The “Rally in Riverhead” was organized by local members of the Road Reapers Motorcycle Club, which also has charters in Virginia and Minnesota.

Members of the local group, which has a clubhouse on Route 25 in Riverhead, said they expected about 250 to 300 people to show up to the event, which featured games and skill competitions, vendors from local businesses and performances from three rock bands, including Lower the Veil out of New Jersey.

Among the vendors was Lisa Chiovarelli of Renegade Classics, a Riverhead motorcycle gear and accesseries shop she opened with her brother, Vince, last year. The two also own a Renegade shop in Deer Park, where the live.

Even a tattoo artist, Tattoos by Wade, set up shop at the party behind the Elks building.

“The East End is fantastic,” said the local Reaper group’s president, Chris “Lucky” Lowe. “We’ve been reaching out, and for us, we’re all about community and being part of the community.

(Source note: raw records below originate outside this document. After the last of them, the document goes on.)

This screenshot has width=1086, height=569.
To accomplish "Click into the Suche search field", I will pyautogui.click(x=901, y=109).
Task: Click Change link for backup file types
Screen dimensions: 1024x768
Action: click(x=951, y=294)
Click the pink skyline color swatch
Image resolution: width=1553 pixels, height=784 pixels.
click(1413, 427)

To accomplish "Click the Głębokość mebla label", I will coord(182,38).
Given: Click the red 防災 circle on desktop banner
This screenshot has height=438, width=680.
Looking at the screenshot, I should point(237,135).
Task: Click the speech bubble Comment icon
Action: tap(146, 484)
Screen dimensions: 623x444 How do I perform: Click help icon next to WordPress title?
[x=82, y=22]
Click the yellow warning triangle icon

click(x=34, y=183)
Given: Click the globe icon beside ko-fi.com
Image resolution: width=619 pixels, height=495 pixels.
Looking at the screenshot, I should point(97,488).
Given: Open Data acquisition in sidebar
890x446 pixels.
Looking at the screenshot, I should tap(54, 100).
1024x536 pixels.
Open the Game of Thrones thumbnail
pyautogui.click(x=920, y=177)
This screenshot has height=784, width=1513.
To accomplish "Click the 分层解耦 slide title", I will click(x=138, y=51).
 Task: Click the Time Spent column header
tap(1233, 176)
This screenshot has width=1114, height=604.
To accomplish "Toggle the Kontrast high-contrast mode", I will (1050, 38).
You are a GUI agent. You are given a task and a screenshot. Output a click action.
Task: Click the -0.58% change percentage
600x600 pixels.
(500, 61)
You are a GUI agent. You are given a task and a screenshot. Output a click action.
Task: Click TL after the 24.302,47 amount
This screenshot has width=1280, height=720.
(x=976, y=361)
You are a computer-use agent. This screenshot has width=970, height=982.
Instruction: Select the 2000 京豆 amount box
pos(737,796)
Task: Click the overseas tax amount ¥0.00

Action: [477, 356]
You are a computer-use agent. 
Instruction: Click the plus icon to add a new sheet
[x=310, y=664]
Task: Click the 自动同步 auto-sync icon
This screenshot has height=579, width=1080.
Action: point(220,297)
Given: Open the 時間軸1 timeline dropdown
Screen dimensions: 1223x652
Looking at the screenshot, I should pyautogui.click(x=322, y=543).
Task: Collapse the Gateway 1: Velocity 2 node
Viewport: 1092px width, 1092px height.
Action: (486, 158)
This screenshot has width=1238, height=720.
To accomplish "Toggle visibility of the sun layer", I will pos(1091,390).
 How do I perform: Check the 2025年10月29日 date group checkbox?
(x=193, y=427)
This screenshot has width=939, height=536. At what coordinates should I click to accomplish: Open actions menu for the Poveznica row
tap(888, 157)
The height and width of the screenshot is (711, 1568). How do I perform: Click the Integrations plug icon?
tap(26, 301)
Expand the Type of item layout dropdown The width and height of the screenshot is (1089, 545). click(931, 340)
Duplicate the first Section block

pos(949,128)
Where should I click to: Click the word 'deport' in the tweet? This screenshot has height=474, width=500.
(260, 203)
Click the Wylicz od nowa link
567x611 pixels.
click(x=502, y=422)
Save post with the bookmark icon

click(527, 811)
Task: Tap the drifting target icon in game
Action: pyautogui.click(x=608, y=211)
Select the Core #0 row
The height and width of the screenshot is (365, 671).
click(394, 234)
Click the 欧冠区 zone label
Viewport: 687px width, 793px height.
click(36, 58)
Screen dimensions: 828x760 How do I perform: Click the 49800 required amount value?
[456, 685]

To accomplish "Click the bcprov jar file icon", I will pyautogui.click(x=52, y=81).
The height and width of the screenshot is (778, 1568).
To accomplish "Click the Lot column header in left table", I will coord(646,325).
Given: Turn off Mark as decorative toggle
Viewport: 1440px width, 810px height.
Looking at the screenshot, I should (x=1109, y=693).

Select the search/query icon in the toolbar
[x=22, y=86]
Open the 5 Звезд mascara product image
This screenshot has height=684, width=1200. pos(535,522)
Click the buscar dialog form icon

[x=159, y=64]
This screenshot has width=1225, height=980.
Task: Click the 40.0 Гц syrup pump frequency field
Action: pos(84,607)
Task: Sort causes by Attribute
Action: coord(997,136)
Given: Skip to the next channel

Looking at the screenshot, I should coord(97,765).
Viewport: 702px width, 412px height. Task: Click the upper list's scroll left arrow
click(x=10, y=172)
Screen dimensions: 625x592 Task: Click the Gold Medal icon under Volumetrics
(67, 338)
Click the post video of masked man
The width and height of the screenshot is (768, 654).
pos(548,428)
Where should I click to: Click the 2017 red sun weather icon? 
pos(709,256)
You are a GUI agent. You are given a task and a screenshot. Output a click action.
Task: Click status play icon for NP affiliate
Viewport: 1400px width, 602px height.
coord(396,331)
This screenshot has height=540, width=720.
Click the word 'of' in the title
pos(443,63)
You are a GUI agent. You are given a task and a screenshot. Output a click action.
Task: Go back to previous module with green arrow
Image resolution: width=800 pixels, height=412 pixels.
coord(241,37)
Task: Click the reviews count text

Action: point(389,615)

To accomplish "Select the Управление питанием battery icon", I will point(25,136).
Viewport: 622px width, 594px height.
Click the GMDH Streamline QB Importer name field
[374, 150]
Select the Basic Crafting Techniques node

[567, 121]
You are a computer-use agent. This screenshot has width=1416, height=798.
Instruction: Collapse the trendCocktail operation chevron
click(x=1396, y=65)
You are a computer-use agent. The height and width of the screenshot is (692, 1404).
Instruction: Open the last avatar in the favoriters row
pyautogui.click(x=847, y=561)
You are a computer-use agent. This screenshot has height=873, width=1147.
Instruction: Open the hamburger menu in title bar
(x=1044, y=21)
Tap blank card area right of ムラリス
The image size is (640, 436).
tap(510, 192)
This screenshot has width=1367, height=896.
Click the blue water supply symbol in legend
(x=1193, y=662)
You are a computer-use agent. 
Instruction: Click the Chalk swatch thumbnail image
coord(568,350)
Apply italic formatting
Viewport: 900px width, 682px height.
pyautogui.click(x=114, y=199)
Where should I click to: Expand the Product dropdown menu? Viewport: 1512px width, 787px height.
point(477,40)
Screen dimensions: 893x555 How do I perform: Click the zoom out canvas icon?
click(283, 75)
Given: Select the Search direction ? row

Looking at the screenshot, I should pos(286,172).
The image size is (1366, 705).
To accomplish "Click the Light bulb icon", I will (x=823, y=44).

“There are lots of stigmas out there. This is a nice opportunity for the community to come out and see us and meet us; meet some of our members. And really, today’s just a big party.”

The event was scheduled to run from noon to 6 p.m.

Between taking donations of $10 each from an ever-growing line of bikers who showed to the event just after noon Sunday, Reapers member L.J. James said the day is all about having fun.

“We don’t have the money to go to Sturgis,” he said of the rally held every year this week in South Dakota. “That’s one of the biggest biker gatherings in the world. So, we tried to bring Sturgis to Riverhead.”

Also addressing the stigmas about bikers, Mr. James said the attendees to Sunday’s event were “not boys looking for trouble, but men looking to have a nice time.”

Among the competitions was a slowest biker contest, with riders trying to drive as slow as possible without touching their feet to the floor, which, as the biker explained, is harder than it might sound.

When they’re not rallying, many of the bikers attend or otherwise help raise money for charities, Mr. Lowe said. Those include the Bikers for Babies ride, which raises money and awareness for infant premature birth, birth defects and infant mortality, and the annual Big Tom Burg U.S. Marine Toy Drive, among others.

Most biker groups, including the Reapers, also work closely with veterans and veterans groups, often providing funeral escorts, Mr. Lowe said.

“If you know anything about biker culture it has its roots in the military,” he said.